Paper Review for CS 552 Fall 2008
Name: Richard Martin Paper Title: The Design Philosophy of the DARPA Internet Protocols Authors: David Clark
Summary:
This is a retrospect paper on the TCP/IP protocols over the period from 1974-1988. The paper first describes the goals of the protocols, which centered on interconnecting existing networks. The other primary goals included survivability, supporting different higher-layer abstractions, distributed management, cost and accountability. The paper then describes the evolution of the design of the IP protocols with respect to each goal, describes the role of implementation vs. specification, and elaborates on the design of UDP and TCP. The author concludes with the limitations of IP suite.
What were the author(s) trying to accomplish?

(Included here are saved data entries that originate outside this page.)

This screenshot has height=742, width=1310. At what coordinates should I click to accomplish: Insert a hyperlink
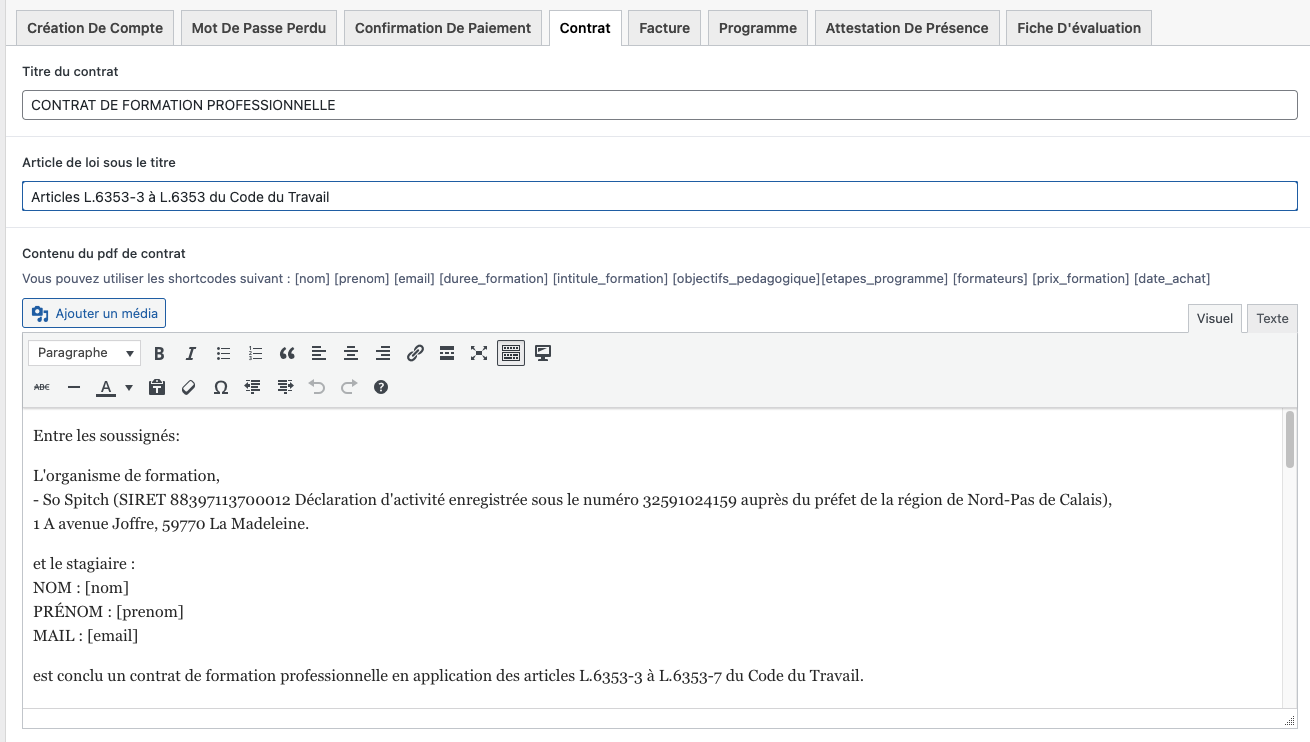(415, 353)
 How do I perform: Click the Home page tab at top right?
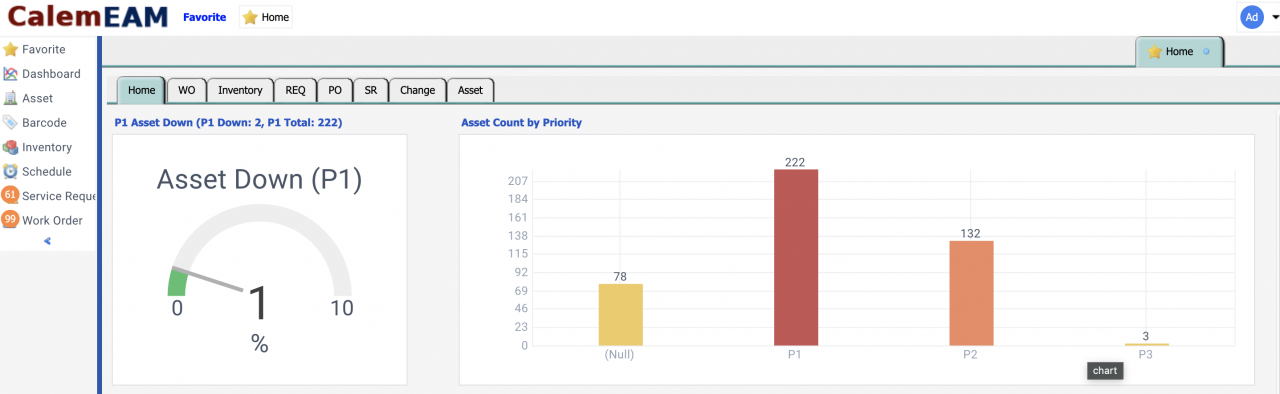click(x=1180, y=52)
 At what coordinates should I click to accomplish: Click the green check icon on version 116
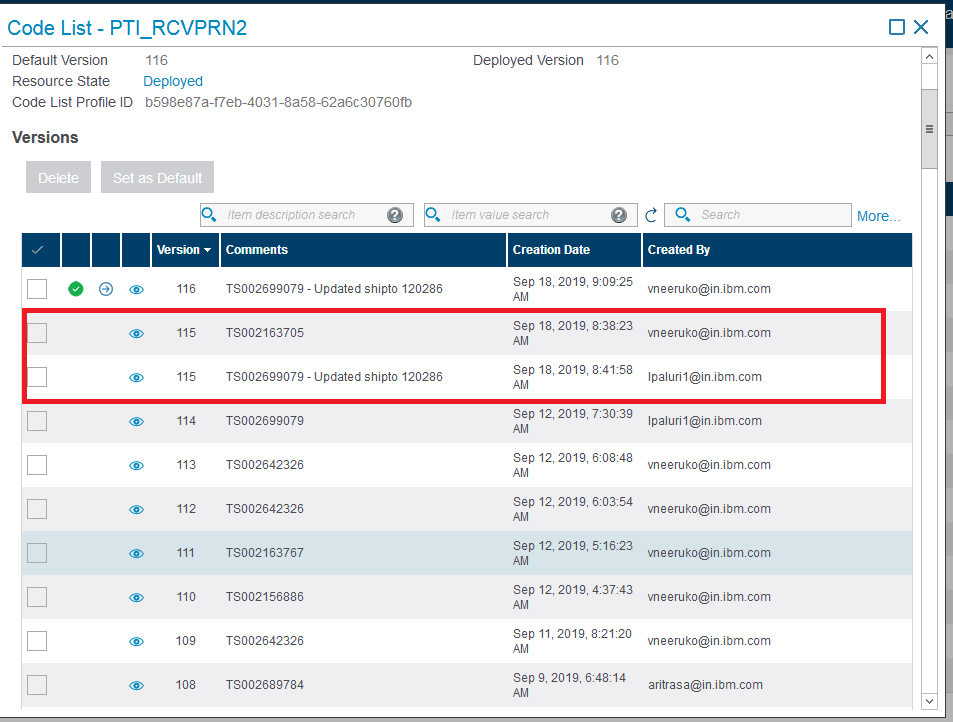pos(76,289)
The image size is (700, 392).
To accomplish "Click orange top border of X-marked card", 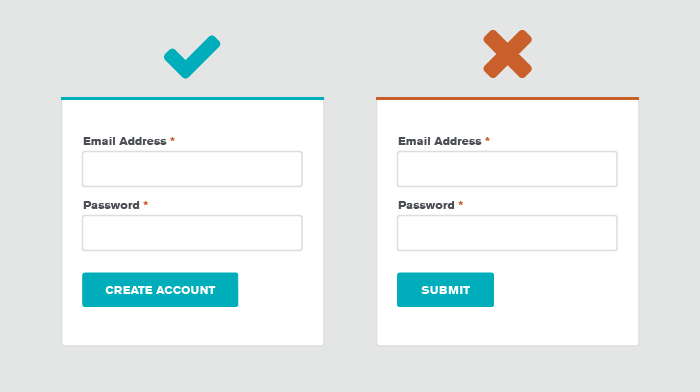I will [x=508, y=98].
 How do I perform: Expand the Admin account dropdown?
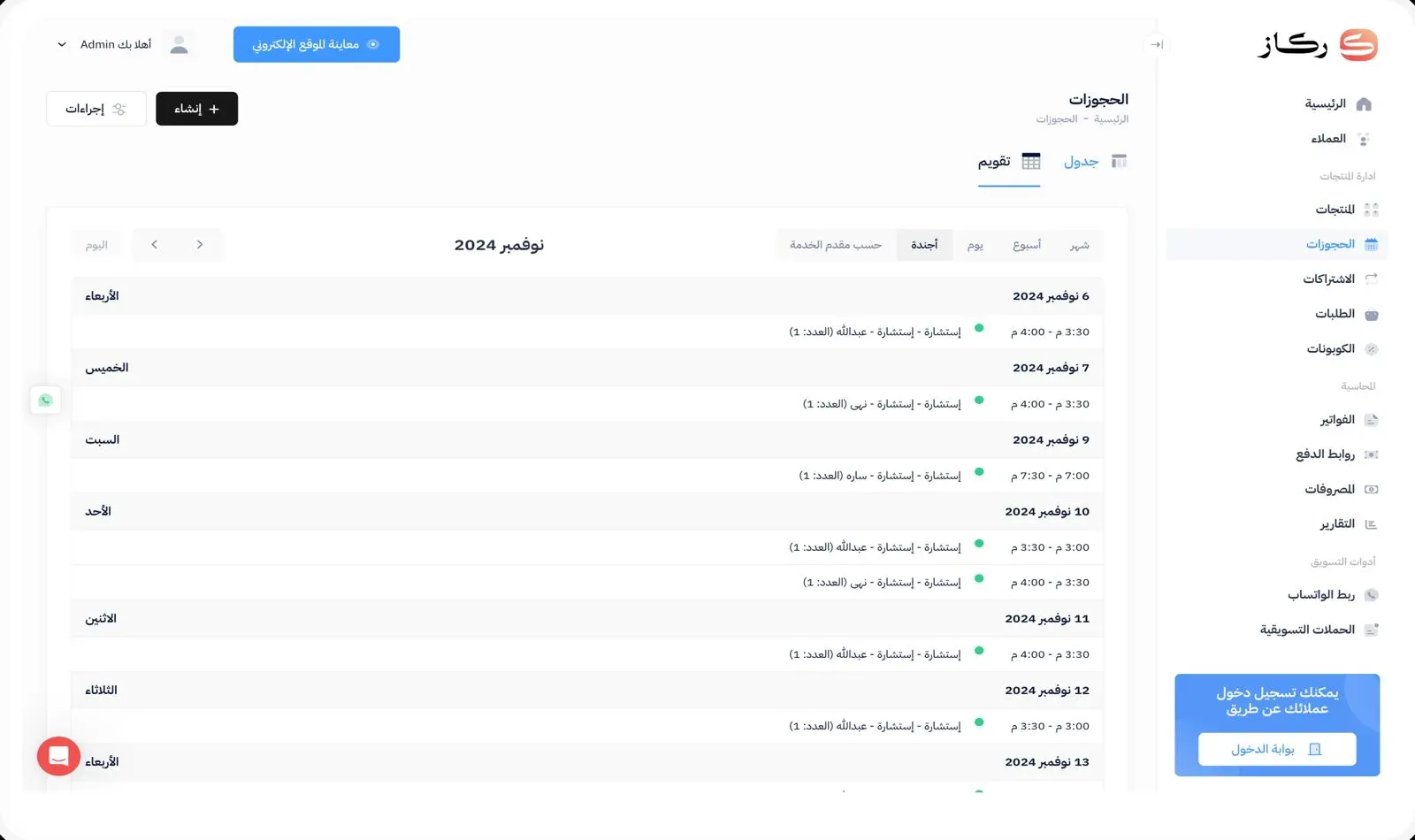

The author's goal is to give the reader a greater understanding of why Internet protocol suite (as of 1988) is the way it is.
To whom is the work relevant, and why?
The work is relevant to network protocol designers as well as application developers using the Internet protocols. This is a large and important community. Protocol developers should understand the tradeoffs that available. The application developers should understand how a given protocol was intended to be used, so they can understand if their way of using the protocol was not as was intended.
Your opinion on the overall quality of the work.
The quality of the work is high (8 on scale of 1-10). The author satisfied the main goal of the paper, and the goal is important. I was able to follow through reasons behind the design decisions in the IP protocol family. One deficiency I thought was in understanding where the influences on the design came from. Although the paper does describe some alternatives that were rejected in some places, it does not go enough detail on where the positive aspects of the design came from. The paper also does not give much context on the raging debates about the differences between the IP suite vs. ISO suite of protocols that was happening at the time (late 1980's).